## Task objective:
Working from the entries below, give again each line from the first through the one containing "Click the filter funnel icon in", exactly and with nothing else.

## Exercise data:
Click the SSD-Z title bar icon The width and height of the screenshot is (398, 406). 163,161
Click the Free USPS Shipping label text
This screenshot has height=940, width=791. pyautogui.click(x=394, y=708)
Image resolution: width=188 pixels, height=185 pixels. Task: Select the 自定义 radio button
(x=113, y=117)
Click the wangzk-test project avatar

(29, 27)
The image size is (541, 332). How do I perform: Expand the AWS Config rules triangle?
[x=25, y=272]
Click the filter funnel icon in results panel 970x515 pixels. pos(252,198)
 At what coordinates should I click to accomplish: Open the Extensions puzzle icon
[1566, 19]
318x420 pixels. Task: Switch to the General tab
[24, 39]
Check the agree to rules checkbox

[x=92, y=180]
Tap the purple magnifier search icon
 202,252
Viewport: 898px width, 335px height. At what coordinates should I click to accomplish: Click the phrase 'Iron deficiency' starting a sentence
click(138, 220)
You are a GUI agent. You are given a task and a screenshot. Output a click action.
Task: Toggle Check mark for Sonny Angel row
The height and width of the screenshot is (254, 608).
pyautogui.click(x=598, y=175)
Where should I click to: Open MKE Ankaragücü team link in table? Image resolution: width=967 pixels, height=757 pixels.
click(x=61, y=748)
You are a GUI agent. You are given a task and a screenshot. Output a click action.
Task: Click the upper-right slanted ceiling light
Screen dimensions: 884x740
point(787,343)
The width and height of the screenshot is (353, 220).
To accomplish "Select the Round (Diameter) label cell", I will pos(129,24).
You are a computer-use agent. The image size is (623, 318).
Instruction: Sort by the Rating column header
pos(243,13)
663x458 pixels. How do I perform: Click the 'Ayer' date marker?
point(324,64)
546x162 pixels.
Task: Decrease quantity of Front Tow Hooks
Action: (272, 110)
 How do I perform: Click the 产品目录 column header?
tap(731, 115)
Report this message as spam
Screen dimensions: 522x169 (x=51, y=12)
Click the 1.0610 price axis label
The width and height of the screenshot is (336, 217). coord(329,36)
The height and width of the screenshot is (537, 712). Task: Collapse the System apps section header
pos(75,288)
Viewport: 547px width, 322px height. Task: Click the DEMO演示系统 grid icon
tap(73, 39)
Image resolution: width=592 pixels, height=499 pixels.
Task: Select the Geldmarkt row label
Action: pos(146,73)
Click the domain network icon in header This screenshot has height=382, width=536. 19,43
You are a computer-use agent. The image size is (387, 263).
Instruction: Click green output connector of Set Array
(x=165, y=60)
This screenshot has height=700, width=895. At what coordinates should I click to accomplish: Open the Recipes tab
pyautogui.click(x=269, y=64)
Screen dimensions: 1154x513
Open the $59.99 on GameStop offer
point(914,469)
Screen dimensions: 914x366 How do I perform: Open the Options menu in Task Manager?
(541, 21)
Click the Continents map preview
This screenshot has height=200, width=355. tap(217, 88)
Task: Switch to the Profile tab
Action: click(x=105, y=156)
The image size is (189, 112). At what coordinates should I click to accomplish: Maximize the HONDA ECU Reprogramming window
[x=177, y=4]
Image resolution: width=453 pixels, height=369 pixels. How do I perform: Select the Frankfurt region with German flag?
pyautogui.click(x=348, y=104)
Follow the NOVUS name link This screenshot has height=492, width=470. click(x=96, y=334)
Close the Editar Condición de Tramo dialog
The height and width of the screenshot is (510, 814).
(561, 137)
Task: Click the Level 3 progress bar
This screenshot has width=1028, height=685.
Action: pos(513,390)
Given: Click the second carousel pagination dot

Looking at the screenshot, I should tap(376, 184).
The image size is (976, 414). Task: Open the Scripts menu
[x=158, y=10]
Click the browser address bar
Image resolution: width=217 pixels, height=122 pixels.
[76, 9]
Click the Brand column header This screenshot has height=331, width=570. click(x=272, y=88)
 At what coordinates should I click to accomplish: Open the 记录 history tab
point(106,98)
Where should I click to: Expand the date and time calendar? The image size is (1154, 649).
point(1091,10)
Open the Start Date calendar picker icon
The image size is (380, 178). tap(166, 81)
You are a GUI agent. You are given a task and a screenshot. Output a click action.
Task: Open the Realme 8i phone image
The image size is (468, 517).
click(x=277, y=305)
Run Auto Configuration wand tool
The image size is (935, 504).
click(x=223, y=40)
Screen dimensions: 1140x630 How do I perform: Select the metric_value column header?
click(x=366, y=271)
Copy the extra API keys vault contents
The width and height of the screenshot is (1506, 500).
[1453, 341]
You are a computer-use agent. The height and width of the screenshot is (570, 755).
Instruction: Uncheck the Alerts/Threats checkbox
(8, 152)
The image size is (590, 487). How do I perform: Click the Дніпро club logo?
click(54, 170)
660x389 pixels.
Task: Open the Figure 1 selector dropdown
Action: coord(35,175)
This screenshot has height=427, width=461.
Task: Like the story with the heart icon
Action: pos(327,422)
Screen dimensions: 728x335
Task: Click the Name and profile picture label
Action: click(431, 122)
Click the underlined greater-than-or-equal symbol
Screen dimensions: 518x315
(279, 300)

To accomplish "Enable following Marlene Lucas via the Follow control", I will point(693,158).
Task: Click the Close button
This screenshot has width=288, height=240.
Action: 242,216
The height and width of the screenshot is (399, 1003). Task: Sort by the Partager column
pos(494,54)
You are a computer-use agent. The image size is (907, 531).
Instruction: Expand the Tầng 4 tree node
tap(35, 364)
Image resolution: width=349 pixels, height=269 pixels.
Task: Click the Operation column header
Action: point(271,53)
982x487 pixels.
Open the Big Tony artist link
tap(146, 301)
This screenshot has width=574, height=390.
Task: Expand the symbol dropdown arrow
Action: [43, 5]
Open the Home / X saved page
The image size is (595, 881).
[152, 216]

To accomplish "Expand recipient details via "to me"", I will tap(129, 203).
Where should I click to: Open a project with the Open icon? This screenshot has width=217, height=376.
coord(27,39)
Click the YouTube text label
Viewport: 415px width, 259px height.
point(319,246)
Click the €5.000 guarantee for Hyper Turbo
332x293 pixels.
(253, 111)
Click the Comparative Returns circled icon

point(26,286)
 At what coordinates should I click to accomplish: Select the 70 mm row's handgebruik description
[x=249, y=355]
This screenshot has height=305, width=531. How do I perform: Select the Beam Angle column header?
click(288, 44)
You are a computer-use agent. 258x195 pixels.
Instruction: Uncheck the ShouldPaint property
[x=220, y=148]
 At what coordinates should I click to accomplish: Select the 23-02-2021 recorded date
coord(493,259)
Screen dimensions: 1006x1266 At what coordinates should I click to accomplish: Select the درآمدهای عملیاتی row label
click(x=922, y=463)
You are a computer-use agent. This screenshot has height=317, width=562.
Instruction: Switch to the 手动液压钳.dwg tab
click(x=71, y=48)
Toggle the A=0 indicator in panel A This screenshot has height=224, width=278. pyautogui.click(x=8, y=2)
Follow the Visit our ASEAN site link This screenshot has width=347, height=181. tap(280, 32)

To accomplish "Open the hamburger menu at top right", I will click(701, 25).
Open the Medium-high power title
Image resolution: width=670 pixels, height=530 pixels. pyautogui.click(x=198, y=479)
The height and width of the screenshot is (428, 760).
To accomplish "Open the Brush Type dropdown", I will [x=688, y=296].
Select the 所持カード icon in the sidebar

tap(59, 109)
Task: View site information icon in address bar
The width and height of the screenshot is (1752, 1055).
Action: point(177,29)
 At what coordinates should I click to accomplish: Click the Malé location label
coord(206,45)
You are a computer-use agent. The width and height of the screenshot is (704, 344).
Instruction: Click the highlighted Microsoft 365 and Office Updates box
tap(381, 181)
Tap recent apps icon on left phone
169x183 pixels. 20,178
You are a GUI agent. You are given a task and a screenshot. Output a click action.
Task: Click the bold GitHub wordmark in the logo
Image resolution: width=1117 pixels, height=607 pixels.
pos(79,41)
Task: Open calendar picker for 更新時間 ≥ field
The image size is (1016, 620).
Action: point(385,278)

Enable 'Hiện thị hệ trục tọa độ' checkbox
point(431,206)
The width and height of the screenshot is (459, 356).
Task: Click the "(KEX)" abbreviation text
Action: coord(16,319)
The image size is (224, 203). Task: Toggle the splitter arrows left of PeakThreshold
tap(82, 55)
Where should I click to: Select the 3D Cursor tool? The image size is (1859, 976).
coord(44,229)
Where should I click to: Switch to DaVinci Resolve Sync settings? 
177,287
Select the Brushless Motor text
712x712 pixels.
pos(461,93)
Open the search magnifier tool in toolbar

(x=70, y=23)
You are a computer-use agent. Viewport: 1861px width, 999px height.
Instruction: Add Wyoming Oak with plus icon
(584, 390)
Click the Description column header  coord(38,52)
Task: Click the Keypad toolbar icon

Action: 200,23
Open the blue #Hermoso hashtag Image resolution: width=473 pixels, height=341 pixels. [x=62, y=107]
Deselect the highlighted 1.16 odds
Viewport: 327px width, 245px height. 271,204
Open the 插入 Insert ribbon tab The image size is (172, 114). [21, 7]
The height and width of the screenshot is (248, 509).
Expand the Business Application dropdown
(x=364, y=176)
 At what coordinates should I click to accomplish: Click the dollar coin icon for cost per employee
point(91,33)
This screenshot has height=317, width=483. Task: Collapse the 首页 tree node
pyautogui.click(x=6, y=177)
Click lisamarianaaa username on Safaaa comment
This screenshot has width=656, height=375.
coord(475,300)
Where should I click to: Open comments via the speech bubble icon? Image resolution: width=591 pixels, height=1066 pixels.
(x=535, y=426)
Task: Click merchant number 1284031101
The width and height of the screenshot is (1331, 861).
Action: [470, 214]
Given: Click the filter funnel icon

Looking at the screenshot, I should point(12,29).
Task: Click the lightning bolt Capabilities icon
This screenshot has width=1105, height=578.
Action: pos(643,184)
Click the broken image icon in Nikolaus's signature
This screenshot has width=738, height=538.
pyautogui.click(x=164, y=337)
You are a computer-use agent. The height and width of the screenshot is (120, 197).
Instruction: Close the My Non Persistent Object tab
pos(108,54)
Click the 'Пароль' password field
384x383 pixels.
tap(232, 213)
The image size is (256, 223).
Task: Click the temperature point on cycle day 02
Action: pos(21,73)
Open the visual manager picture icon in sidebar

## Exercise answer:
Click the SSD-Z title bar icon The width and height of the screenshot is (398, 406). 163,161
Click the Free USPS Shipping label text
This screenshot has height=940, width=791. pyautogui.click(x=394, y=708)
Image resolution: width=188 pixels, height=185 pixels. Task: Select the 自定义 radio button
(x=113, y=117)
Click the wangzk-test project avatar

(29, 27)
The image size is (541, 332). How do I perform: Expand the AWS Config rules triangle?
[x=25, y=272]
Click the filter funnel icon in results panel 970x515 pixels. pos(252,198)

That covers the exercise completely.